In 1978, Californians put Proposition 6, what was called the Briggs Amendment, on the state ballot and a strong majority of Californians approved it.  I was in 11th grade unaware of its existence.  It banned gays and lesbians from teaching in the public school.  On youtube, you can watch San Francisco citizens from that time period being asked by disapproving journalists if they support it, and you can see the fear in their faces.  This is the first phase in making the aberrant normative.

At the time, Anita Bryant was crossing the country for opposition and during a televised interview, someone violently slammed a pie in her face.  She wept and prayed for the man.  Bryant was savaged by the educational, media, and establishment elite.  Proposition 6 lost.  Even Ronald Reagan opposed it.  The tide had changed in America.

Music changed very little until the inception of modernism.  In the United States a large majority of people knew what they heard in the music emerging from that period was starkly different than a premodern transcendental view of beauty.  Above I included reactions to what they heard in jazz.  They knew it was immoral music -- not the words, the music.

People knew something was wrong like someone would know that something is wrong with the bum on the streets.  You don't have to give a chapter and verse.  You can judge it as wrong, applying biblical principles.

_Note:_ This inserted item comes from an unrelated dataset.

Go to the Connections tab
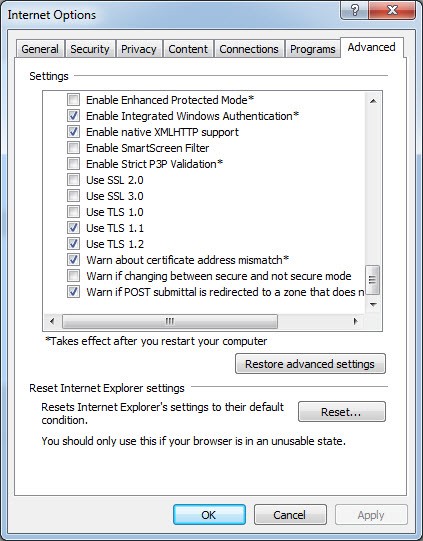This screenshot has width=423, height=541. pyautogui.click(x=249, y=49)
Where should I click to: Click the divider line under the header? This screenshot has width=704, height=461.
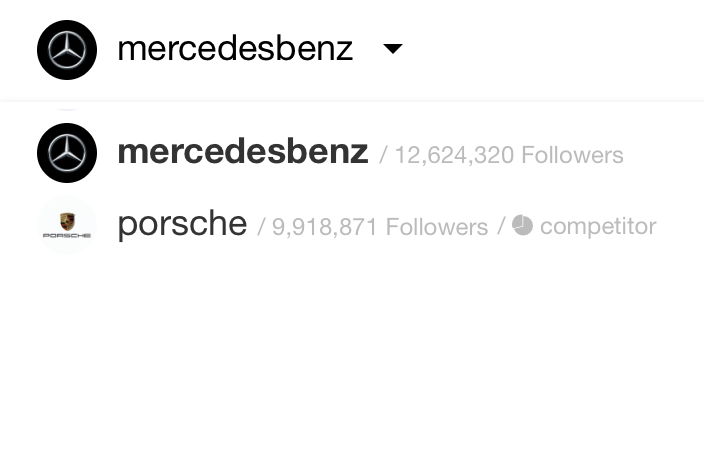click(352, 102)
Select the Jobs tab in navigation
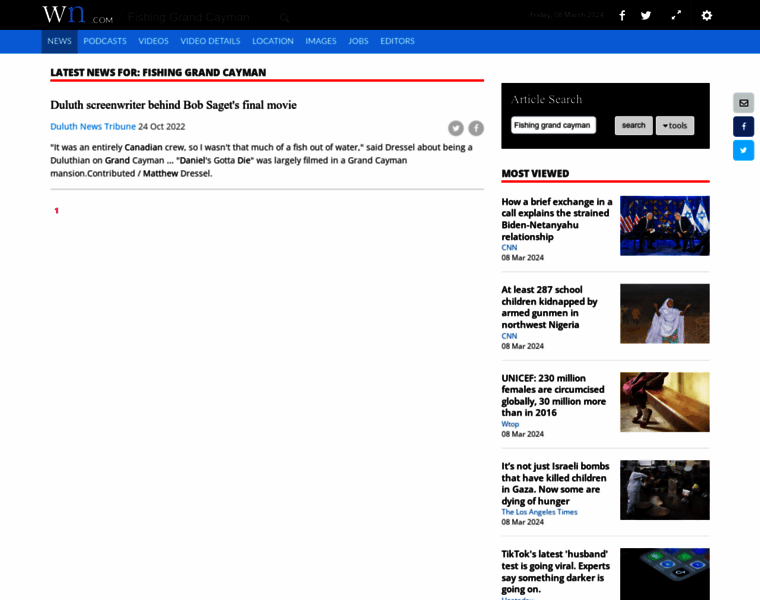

Rock music is trash.  All the popular music that proceeded from jazz is garbage.  It's worse than that, but someone can tell that it's wrong and that it is immoral.  It is the soundtrack of this world that will disappear when the Lord Jesus Christ destroys religious and political Babylon.  Those tunes will be no more.  This aberrant music is perverse to normalize it for a society, let alone a church.

Sunday, October 21, 2018

Judging Music: You Can and Should, Here's How

I wrote a book on music in 1996:  Sound Music or Sounding Brass.  Below is not an excerpt.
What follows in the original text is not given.